Credit Score Simulator: Credit Bureau Secret Formula
Understand the credit score simulator
used by big credit bureaus to calculate your score.
It’s the first step towards good credit.
Sometimes, it’s hard to know where to start when you’re trying to fix your credit.
A great first step is to look at the credit bureau formula, which is the equation used to calculate your score. It’s a bit like peeking at the answers in the back of a schoolbook, but this time it’s not cheating. It’s smart strategy.
We’ll help you understand the formula. It’s simpler than you might think. Plus, we’ll arm you with action steps you can take right away to move the credit needle from poor to fair to good.
Credit score simulator, the credit bureau’s secret formula
The big three credit bureaus in the United States are Experian, TransUnion and Equifax. Each bureau has a slightly different proprietary formula, but all the formulas are basically the same. We’ll focus on the FICO® Score from Experian. This is the oldest credit bureau, and their score is the most widely used by lenders making credit decisions.
Many people are surprised when they see that the FICO Score is based on a simple formula with 3 major components and 2 minor components.
- Payment history (high impact, 35% of score)
- Credit card use (high impact, 30% of score)
- Average age of accounts (medium impact, 15% of score)
- Credit mix (low impact, 10% of score)
- Hard inquiries for new credit accounts (low impact, 10% of score)
The first 2 components of the credit score simulator are payment history and credit card use. These are the high impact pieces to the puzzle. They make up 65% of your total score, so that’s where you want to focus your energy when you’re working on your credit score.
Start by subscribing to a free credit report. It will tell you your current score and provide monthly updates to measure your progress.

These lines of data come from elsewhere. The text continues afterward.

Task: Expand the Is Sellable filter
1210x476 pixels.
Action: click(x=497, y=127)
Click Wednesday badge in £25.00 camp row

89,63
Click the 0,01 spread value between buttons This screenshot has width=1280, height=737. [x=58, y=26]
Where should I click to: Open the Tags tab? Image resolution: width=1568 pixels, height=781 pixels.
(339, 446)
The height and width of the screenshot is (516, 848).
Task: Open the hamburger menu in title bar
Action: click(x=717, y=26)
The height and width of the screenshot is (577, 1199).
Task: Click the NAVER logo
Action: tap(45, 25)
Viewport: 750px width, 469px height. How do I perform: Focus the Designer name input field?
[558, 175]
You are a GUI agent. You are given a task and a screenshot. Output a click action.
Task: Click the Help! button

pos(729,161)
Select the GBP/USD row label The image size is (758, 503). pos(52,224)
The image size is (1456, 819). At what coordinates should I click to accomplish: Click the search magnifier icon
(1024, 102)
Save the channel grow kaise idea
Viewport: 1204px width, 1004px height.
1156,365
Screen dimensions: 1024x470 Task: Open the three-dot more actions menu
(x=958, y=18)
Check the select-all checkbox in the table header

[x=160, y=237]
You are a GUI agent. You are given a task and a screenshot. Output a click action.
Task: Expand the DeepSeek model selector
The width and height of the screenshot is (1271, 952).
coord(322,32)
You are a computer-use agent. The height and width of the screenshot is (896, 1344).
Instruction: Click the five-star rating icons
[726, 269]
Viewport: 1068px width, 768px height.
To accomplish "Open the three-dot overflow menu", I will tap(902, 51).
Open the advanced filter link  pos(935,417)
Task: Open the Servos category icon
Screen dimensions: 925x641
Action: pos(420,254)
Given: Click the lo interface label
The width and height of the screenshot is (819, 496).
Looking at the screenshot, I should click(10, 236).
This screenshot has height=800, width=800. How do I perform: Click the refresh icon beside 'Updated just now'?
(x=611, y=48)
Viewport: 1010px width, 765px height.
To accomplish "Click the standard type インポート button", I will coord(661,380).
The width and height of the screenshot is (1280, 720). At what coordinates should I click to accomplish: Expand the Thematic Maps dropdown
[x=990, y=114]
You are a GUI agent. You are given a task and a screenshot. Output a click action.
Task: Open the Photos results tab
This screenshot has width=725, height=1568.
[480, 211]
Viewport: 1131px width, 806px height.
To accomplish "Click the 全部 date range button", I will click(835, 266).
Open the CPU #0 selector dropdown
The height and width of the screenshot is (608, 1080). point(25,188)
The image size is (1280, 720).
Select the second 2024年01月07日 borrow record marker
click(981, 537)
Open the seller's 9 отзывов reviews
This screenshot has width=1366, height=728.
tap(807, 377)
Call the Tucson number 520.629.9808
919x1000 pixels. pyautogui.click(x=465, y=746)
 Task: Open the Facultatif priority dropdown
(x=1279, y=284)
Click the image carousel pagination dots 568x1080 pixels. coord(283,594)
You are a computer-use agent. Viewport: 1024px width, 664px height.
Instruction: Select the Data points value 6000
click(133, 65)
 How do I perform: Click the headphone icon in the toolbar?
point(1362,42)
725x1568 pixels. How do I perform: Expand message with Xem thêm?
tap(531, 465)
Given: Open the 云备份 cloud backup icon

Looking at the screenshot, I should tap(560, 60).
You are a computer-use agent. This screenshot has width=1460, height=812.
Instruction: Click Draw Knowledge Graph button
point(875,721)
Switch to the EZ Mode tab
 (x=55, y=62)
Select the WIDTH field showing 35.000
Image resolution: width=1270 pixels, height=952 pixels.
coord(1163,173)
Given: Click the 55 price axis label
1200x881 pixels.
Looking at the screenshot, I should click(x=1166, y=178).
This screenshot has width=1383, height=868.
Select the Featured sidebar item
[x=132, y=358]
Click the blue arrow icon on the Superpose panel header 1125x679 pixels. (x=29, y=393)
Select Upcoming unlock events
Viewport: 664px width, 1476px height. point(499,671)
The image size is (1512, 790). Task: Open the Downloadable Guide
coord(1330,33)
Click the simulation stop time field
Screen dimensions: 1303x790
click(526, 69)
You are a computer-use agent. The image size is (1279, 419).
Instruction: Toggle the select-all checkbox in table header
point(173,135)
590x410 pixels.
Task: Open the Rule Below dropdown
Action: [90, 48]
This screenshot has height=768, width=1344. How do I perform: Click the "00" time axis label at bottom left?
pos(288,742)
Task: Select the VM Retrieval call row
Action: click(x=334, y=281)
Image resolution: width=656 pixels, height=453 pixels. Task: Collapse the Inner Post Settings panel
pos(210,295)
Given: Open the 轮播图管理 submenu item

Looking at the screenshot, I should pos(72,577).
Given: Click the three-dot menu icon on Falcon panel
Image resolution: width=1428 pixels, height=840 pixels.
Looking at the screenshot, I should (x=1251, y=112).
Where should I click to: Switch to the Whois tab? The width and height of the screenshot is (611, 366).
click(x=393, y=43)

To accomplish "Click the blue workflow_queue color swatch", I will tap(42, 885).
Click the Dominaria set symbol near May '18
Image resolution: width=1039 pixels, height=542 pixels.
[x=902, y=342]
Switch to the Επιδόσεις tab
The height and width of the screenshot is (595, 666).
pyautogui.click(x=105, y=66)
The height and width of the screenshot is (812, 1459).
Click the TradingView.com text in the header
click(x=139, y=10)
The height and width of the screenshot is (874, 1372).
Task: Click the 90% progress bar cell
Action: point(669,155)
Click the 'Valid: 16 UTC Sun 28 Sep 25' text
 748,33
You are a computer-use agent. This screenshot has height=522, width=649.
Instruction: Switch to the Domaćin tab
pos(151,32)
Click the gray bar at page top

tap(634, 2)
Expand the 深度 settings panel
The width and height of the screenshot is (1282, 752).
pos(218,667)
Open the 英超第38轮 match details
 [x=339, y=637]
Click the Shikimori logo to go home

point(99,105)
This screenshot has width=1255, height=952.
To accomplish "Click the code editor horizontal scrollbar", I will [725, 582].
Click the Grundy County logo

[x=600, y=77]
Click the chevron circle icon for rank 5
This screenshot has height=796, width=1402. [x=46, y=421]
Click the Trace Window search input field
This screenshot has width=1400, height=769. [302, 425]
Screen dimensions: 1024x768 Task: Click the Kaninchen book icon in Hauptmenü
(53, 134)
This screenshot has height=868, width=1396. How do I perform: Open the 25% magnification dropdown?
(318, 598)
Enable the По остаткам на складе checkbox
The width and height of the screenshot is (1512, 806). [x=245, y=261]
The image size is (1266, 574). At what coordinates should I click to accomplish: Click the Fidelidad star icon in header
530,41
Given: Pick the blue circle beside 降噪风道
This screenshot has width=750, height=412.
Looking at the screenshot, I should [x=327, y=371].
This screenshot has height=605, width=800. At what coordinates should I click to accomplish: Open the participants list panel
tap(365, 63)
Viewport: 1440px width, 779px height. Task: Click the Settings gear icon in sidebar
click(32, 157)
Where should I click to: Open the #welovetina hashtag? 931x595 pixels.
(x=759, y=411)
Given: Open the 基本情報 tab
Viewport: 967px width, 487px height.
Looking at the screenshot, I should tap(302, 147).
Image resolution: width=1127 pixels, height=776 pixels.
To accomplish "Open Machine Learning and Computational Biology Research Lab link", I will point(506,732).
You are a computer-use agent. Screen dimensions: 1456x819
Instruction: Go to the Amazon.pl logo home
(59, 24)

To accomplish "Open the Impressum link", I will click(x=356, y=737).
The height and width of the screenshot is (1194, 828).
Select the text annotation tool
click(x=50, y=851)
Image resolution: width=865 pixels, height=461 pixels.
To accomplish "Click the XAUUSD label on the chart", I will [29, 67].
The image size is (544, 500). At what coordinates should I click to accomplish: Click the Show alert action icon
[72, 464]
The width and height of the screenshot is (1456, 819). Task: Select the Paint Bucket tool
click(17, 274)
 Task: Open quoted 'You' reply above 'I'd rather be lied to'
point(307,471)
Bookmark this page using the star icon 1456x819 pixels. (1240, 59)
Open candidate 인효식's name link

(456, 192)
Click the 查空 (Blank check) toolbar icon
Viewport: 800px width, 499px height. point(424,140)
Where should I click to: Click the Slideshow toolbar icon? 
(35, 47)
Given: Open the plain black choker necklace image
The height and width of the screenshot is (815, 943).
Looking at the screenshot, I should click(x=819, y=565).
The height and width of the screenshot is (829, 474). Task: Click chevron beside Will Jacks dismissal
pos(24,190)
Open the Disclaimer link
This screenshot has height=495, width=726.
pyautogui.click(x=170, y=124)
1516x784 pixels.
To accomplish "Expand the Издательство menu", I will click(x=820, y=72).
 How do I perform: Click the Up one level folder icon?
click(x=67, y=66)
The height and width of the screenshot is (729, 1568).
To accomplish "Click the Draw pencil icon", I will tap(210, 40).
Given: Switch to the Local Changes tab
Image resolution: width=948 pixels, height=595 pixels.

Scroll down to read more about each part to the formula, plus some action steps you can take to improve your score in each area.
1. Payment History – 35%
Your payment history is the single most important piece of your credit score. It tracks how often a bill gets paid late. It also tracks when an account gets sent to a collections agency. These are sometimes referred to as derogatory marks.
Action Step #1: Make the minimum monthly payment on-time, every-time.
Action Step #2: Work with a credit repair agency to remove any derogatory marks from your credit bureau report. Top agencies have an outstanding track record getting old marks taken off the report, which increases your score right away.
2. Credit Card Use – 30%
Credit card use is almost as important as your payment history. This is the percentage of your credit limit that you use each month. It is calculated by dividing your unpaid card charges by the credit limit on that card. 0% to 29% credit card use is considered good. 30% to 49% is considered a yellow flag. And anything over 50% is considered a red flag.
Here’s an example of how it works. If the credit limit on your credit card is $1,000, then you cannot charge more than $290 (or 29% of the credit limit) without making a payment on the card. Otherwise, your credit score will go down.
Action Step #1: Pay down any outstanding balances until they are less than 29% of your credit limit.
Action Step #2: Send your monthly payment before the date your balance is reported to the credit bureaus, instead of waiting for the due date on the monthly statement. A free credit monitoring service like Credit Karma will tell you the date when your bank reports your balance. This move will increase your credit score right away.
Action Step #3: Contact your credit card company and tell the customer service rep you’d like to increase your credit limit. This move will improve your credit score right away, because a larger credit limit automatically reduces the percentage of total credit use. Credit card companies will normally increase your limit after 6 months of on-time payments, but you may need to call the number on the back of the card to ask for the increase.
3. Average Age of Accounts – 15%
Lenders like to look at the average age of all your credit accounts, because it tells them how many other banks consider you to be a good credit risk. This is a category where more is better.
Action Step: Do not close an account, even after you pay off the balance. And be sure to use each credit card once or twice a year to keep the account active.
4. Credit Mix – 10%
Lenders like to see different types of credit accounts on your credit bureau report. This can include credit cards, car loans, mortgages, student loans or personal loans.
Action Step: If you already have a few credit cards, then consider adding a different type of loan. For example, apply for a personal loan to pay off high interest credit card balances. Or apply for an auto loan to cover the cost of a car.
5. Hard Inquiries – 10%
Lenders check your credit bureau report when you apply for a new credit card, personal loan, or any other type of credit account. This is referred to as a hard inquiry, and more than 5 inquiries in a 2-year period (24 months) is considered a red flag. Lenders call it the 5/24 Rule. They are more likely to approve applications with fewer requests for new credit.
Action Step: Double check the number of hard inquiries on your credit report before you apply for a new loan or credit card. You can use a free credit monitoring service to check on your hard inquiries. Make sure there are no more than 5 credit inquires during the past 24 months. Older inquiries should drop off the report automatically after 24 months.
Summary of credit score simulator
When you know how the credit bureaus calculate your credit score, you also know how to improve your score. The action steps are simple and straight forward. The tough part is taking consistent action every single month. It requires discipline, but you will be motivated to keep going when you see your score go up a few more points each month.